It’s only been a day since U.S. Rep. Jeb Hensarling (R-TX), chairman of the House Financial Services Committee, formally renewed his efforts to repeal debit swipe fee reform, but industries on both sides of the issue are ready to rumble.
And the heat is on since Hensarling also set a committee hearing for April 26 to talk about his plans under the updated discussion draft released Wednesday of his Financial CHOICE Act, which would end the provisions of the Dodd-Frank Wall Street Reform and Consumer Protection Act, among other things.
“Republicans are eager to work with the president to end and replace the Dodd-Frank mistake,” Hensarling said in a statement Wednesday. “We want real consumer protections that will give you more choices.”
The revised proposal again pits big stakeholders against smaller ones, such as the credit card and banking industry, which are pro-reform, against the convenience store industry, which has benefited from the debit reforms that are in place under 2010’s Dodd-Frank.
In fact, according to the Association for Convenience and Fuel Retailing, known as NACS, the reforms commonly called the Durbin amendment have “injected competition into the debit swipe fee market by limiting the fees that Visa and MasterCard can fix on behalf of the largest banks.”
The reforms, NACS said, are designed to incentivize those banks to compete instead of accepting the price-fixed fees by Visa and MasterCard.
The reforms also restored routing competition by requiring there be two unaffiliated routing network options on a debit card. This prevents Visa and MasterCard from blocking competitors from being on debit cards, NACS said in a statement Thursday.
“Repeal of debit reform would result in even higher swipe fees for merchants and increase the prices consumers pay for goods and services.
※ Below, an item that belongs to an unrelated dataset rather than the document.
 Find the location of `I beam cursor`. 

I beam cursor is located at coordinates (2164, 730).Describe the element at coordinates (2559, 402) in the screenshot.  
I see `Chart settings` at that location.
For this reason, NACS, along with other members of the Merchants Payments Coalition, are strongly advocating for the repeal provision to be taken out of the Financial Choice Act and will oppose that bill as long as it includes repeal,” the statement said.
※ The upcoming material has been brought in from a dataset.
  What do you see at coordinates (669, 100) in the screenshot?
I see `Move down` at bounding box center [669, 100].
Generally, the Financial CHOICE Act would reform the Consumer Financial Protection Bureau, the Office of the Comptroller of the Currency and the National Credit Union Administration, among other reforms.
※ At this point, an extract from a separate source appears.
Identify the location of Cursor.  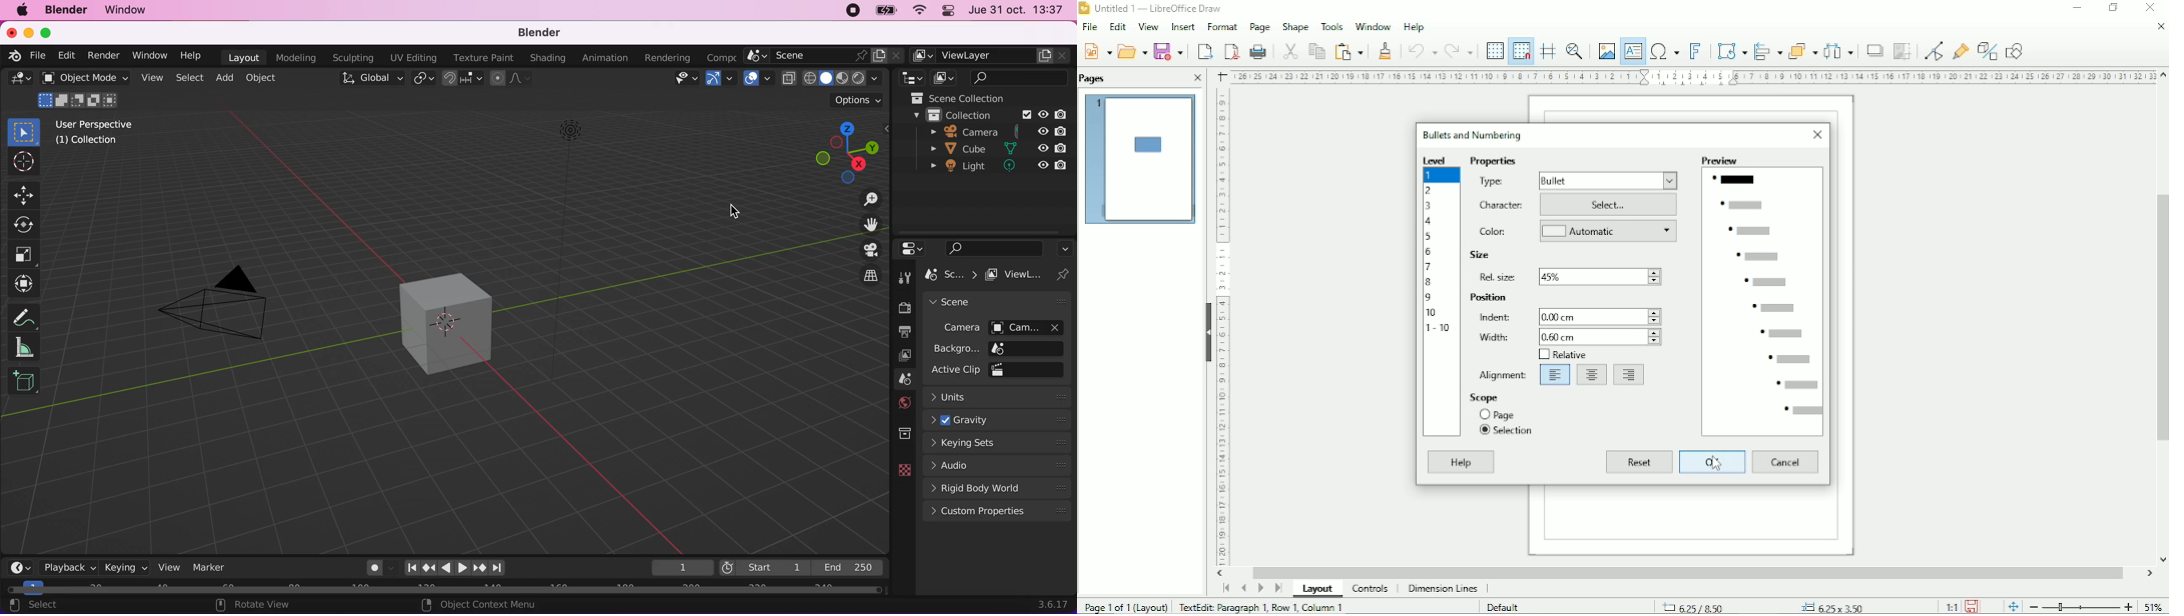
(1716, 464).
The bill would eliminate Title II of the Dodd-Frank Act and any federal law related to it, effectively ending the so-called “too-big-to-fail” bank bailouts.
Specifically, the Financial CHOICE Act portends that the Dodd-Frank provisions “make America less prosperous, less stable, and less free,” according to language in the 593-page discussion draft.
The Electronic Payments Coalition (EPC), a coalition of payments industry stakeholders, such as credit unions, community banks, trade associations, payment card networks and banks, said such a repeal “shows Congress is ready to take action on a broken promise to consumers.”
“Consumers, credit unions and community banks need relief from Dodd-Frank’s onerous regulations, and that starts by repealing the price controls that generated a windfall for big box retailers but failed to produce meaningful savings for their customers,” said Molly Wilkinson, EPC’s executive director.
“It’s time to stop the handouts to big box retailers. Repealing the Durbin amendment is the right move for consumers, small businesses and community financial institutions,” Wilkinson said in a statement on Wednesday.
She said that even though big box retailers promised to pass along savings to consumers when the Durbin amendment passed, prices weren’t lowered and now “both consumers and small businesses are suffering under the weight of these broken promises.”
Hensarling introduced similar legislation during the last session of Congress, but the proposal languished in the House Financial Services Committee and never made it to a full vote in the House of Representatives.